DO THIS: Copy out every one of the lines below verbatim, in their original order, without changing anything.

DATASET EXCERPTS:
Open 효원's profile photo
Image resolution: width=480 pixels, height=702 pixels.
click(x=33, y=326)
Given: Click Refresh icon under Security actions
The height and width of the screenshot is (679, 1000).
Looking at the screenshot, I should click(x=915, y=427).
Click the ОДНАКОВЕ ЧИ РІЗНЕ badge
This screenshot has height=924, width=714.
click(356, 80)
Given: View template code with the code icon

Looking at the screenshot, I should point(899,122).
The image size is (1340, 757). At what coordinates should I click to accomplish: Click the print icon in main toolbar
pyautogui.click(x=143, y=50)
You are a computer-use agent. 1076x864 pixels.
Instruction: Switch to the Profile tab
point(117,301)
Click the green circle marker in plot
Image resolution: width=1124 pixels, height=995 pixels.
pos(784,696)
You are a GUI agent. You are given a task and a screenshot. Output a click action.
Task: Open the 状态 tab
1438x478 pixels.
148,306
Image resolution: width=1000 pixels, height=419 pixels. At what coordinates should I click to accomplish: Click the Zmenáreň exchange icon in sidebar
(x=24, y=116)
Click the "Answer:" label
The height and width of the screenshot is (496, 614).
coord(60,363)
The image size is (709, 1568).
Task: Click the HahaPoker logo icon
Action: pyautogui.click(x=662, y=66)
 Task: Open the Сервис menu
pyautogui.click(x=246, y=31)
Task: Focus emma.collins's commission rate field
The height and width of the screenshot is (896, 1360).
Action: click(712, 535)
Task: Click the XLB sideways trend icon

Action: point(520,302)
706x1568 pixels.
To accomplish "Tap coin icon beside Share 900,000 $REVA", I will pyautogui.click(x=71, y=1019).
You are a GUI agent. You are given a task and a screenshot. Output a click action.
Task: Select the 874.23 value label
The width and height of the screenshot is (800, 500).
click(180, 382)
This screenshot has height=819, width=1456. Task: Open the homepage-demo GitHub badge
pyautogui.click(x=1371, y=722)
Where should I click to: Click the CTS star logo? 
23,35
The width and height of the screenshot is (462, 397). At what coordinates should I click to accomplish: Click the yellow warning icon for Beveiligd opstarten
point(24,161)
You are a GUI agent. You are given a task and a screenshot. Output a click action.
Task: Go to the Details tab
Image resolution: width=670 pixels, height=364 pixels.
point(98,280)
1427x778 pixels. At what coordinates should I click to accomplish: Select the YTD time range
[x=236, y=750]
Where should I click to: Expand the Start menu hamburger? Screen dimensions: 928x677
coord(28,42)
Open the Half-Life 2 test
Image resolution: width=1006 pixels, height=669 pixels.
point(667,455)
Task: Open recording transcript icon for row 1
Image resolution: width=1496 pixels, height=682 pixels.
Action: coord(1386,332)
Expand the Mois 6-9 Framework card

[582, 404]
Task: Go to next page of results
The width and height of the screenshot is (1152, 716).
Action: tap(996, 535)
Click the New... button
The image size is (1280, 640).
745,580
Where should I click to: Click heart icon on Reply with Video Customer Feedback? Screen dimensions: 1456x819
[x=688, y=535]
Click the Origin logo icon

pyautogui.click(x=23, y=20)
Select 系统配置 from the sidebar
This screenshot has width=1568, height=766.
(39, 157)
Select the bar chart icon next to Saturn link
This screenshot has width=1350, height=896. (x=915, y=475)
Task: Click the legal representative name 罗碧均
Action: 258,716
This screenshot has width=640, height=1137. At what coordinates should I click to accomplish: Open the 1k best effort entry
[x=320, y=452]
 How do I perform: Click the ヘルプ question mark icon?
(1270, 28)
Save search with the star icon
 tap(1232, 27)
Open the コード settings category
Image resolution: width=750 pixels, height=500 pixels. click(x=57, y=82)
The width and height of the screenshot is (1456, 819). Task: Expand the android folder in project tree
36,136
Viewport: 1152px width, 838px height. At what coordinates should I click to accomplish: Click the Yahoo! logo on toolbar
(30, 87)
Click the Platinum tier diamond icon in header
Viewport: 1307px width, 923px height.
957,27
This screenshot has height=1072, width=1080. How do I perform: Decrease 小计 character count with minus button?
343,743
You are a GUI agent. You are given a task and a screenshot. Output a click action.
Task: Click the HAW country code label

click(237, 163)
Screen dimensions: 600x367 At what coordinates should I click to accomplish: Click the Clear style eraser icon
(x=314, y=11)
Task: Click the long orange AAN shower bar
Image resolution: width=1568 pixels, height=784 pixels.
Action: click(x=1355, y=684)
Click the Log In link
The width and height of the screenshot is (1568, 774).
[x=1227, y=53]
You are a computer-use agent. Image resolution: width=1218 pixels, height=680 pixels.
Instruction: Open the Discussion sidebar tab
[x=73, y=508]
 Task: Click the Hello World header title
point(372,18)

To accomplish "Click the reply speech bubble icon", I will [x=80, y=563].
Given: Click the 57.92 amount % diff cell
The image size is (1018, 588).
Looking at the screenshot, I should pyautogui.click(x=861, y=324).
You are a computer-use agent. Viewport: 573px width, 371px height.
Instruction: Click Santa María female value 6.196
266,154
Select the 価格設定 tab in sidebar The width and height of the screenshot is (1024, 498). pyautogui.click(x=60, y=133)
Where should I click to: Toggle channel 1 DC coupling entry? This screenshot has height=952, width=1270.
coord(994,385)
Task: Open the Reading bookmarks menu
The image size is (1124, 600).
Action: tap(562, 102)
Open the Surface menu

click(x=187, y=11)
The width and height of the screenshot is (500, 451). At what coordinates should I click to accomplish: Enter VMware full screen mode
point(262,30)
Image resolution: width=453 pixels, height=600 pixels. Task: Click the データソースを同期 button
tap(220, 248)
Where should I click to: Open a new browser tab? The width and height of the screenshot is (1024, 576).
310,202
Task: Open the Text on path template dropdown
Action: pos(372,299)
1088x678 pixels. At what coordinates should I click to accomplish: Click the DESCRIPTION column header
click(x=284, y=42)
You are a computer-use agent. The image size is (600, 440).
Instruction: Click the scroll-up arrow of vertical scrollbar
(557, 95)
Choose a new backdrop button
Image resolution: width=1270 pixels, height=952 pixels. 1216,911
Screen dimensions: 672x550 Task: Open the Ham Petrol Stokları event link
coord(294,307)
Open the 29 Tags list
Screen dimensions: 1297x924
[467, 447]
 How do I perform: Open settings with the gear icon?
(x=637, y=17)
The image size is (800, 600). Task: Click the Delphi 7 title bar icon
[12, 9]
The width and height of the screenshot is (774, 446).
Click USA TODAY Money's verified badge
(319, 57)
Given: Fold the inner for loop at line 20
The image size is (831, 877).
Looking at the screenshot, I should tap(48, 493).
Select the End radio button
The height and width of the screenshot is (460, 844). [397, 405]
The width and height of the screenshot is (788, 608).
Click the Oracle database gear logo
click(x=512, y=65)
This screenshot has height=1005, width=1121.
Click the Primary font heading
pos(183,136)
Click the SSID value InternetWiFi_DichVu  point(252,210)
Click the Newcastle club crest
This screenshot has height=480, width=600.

RESPONSE FOR THIS EXERCISE:
Open 효원's profile photo
Image resolution: width=480 pixels, height=702 pixels.
click(x=33, y=326)
Given: Click Refresh icon under Security actions
The height and width of the screenshot is (679, 1000).
Looking at the screenshot, I should click(x=915, y=427).
Click the ОДНАКОВЕ ЧИ РІЗНЕ badge
This screenshot has height=924, width=714.
click(356, 80)
Given: View template code with the code icon

Looking at the screenshot, I should point(899,122).
The image size is (1340, 757). At what coordinates should I click to accomplish: Click the print icon in main toolbar
pyautogui.click(x=143, y=50)
You are a computer-use agent. 1076x864 pixels.
Instruction: Switch to the Profile tab
point(117,301)
Click the green circle marker in plot
Image resolution: width=1124 pixels, height=995 pixels.
pos(784,696)
You are a GUI agent. You are given a task and a screenshot. Output a click action.
Task: Open the 状态 tab
1438x478 pixels.
148,306
Image resolution: width=1000 pixels, height=419 pixels. At what coordinates should I click to accomplish: Click the Zmenáreň exchange icon in sidebar
(x=24, y=116)
Click the "Answer:" label
The height and width of the screenshot is (496, 614).
coord(60,363)
The image size is (709, 1568).
Task: Click the HahaPoker logo icon
Action: pyautogui.click(x=662, y=66)
 Task: Open the Сервис menu
pyautogui.click(x=246, y=31)
Task: Focus emma.collins's commission rate field
The height and width of the screenshot is (896, 1360).
Action: click(712, 535)
Task: Click the XLB sideways trend icon

Action: point(520,302)
706x1568 pixels.
To accomplish "Tap coin icon beside Share 900,000 $REVA", I will pyautogui.click(x=71, y=1019).
You are a GUI agent. You are given a task and a screenshot. Output a click action.
Task: Select the 874.23 value label
The width and height of the screenshot is (800, 500).
click(180, 382)
This screenshot has height=819, width=1456. Task: Open the homepage-demo GitHub badge
pyautogui.click(x=1371, y=722)
Where should I click to: Click the CTS star logo? 
23,35
The width and height of the screenshot is (462, 397). At what coordinates should I click to accomplish: Click the yellow warning icon for Beveiligd opstarten
point(24,161)
You are a GUI agent. You are given a task and a screenshot. Output a click action.
Task: Go to the Details tab
Image resolution: width=670 pixels, height=364 pixels.
point(98,280)
1427x778 pixels. At what coordinates should I click to accomplish: Select the YTD time range
[x=236, y=750]
Where should I click to: Expand the Start menu hamburger? Screen dimensions: 928x677
coord(28,42)
Open the Half-Life 2 test
Image resolution: width=1006 pixels, height=669 pixels.
point(667,455)
Task: Open recording transcript icon for row 1
Image resolution: width=1496 pixels, height=682 pixels.
Action: coord(1386,332)
Expand the Mois 6-9 Framework card

[582, 404]
Task: Go to next page of results
The width and height of the screenshot is (1152, 716).
Action: tap(996, 535)
Click the New... button
The image size is (1280, 640).
745,580
Where should I click to: Click heart icon on Reply with Video Customer Feedback? Screen dimensions: 1456x819
[x=688, y=535]
Click the Origin logo icon

pyautogui.click(x=23, y=20)
Select 系统配置 from the sidebar
This screenshot has width=1568, height=766.
(39, 157)
Select the bar chart icon next to Saturn link
This screenshot has width=1350, height=896. (x=915, y=475)
Task: Click the legal representative name 罗碧均
Action: 258,716
This screenshot has width=640, height=1137. At what coordinates should I click to accomplish: Open the 1k best effort entry
[x=320, y=452]
 How do I perform: Click the ヘルプ question mark icon?
(1270, 28)
Save search with the star icon
 tap(1232, 27)
Open the コード settings category
Image resolution: width=750 pixels, height=500 pixels. click(x=57, y=82)
The width and height of the screenshot is (1456, 819). Task: Expand the android folder in project tree
36,136
Viewport: 1152px width, 838px height. At what coordinates should I click to accomplish: Click the Yahoo! logo on toolbar
(30, 87)
Click the Platinum tier diamond icon in header
Viewport: 1307px width, 923px height.
957,27
This screenshot has height=1072, width=1080. How do I perform: Decrease 小计 character count with minus button?
343,743
You are a GUI agent. You are given a task and a screenshot. Output a click action.
Task: Click the HAW country code label

click(237, 163)
Screen dimensions: 600x367 At what coordinates should I click to accomplish: Click the Clear style eraser icon
(x=314, y=11)
Task: Click the long orange AAN shower bar
Image resolution: width=1568 pixels, height=784 pixels.
Action: click(x=1355, y=684)
Click the Log In link
The width and height of the screenshot is (1568, 774).
[x=1227, y=53]
You are a computer-use agent. Image resolution: width=1218 pixels, height=680 pixels.
Instruction: Open the Discussion sidebar tab
[x=73, y=508]
 Task: Click the Hello World header title
point(372,18)

To accomplish "Click the reply speech bubble icon", I will [x=80, y=563].
Given: Click the 57.92 amount % diff cell
The image size is (1018, 588).
Looking at the screenshot, I should pyautogui.click(x=861, y=324).
You are a computer-use agent. Viewport: 573px width, 371px height.
Instruction: Click Santa María female value 6.196
266,154
Select the 価格設定 tab in sidebar The width and height of the screenshot is (1024, 498). pyautogui.click(x=60, y=133)
Where should I click to: Toggle channel 1 DC coupling entry? This screenshot has height=952, width=1270.
coord(994,385)
Task: Open the Reading bookmarks menu
The image size is (1124, 600).
Action: tap(562, 102)
Open the Surface menu

click(x=187, y=11)
The width and height of the screenshot is (500, 451). At what coordinates should I click to accomplish: Enter VMware full screen mode
point(262,30)
Image resolution: width=453 pixels, height=600 pixels. Task: Click the データソースを同期 button
tap(220, 248)
Where should I click to: Open a new browser tab? The width and height of the screenshot is (1024, 576).
310,202
Task: Open the Text on path template dropdown
Action: pos(372,299)
1088x678 pixels. At what coordinates should I click to accomplish: Click the DESCRIPTION column header
click(x=284, y=42)
You are a computer-use agent. The image size is (600, 440).
Instruction: Click the scroll-up arrow of vertical scrollbar
(557, 95)
Choose a new backdrop button
Image resolution: width=1270 pixels, height=952 pixels. 1216,911
Screen dimensions: 672x550 Task: Open the Ham Petrol Stokları event link
coord(294,307)
Open the 29 Tags list
Screen dimensions: 1297x924
[467, 447]
 How do I perform: Open settings with the gear icon?
(x=637, y=17)
The image size is (800, 600). Task: Click the Delphi 7 title bar icon
[12, 9]
The width and height of the screenshot is (774, 446).
Click USA TODAY Money's verified badge
(319, 57)
Given: Fold the inner for loop at line 20
The image size is (831, 877).
Looking at the screenshot, I should tap(48, 493).
Select the End radio button
The height and width of the screenshot is (460, 844). [397, 405]
The width and height of the screenshot is (788, 608).
Click the Oracle database gear logo
click(x=512, y=65)
This screenshot has height=1005, width=1121.
Click the Primary font heading
pos(183,136)
Click the SSID value InternetWiFi_DichVu  point(252,210)
Click the Newcastle club crest
This screenshot has height=480, width=600.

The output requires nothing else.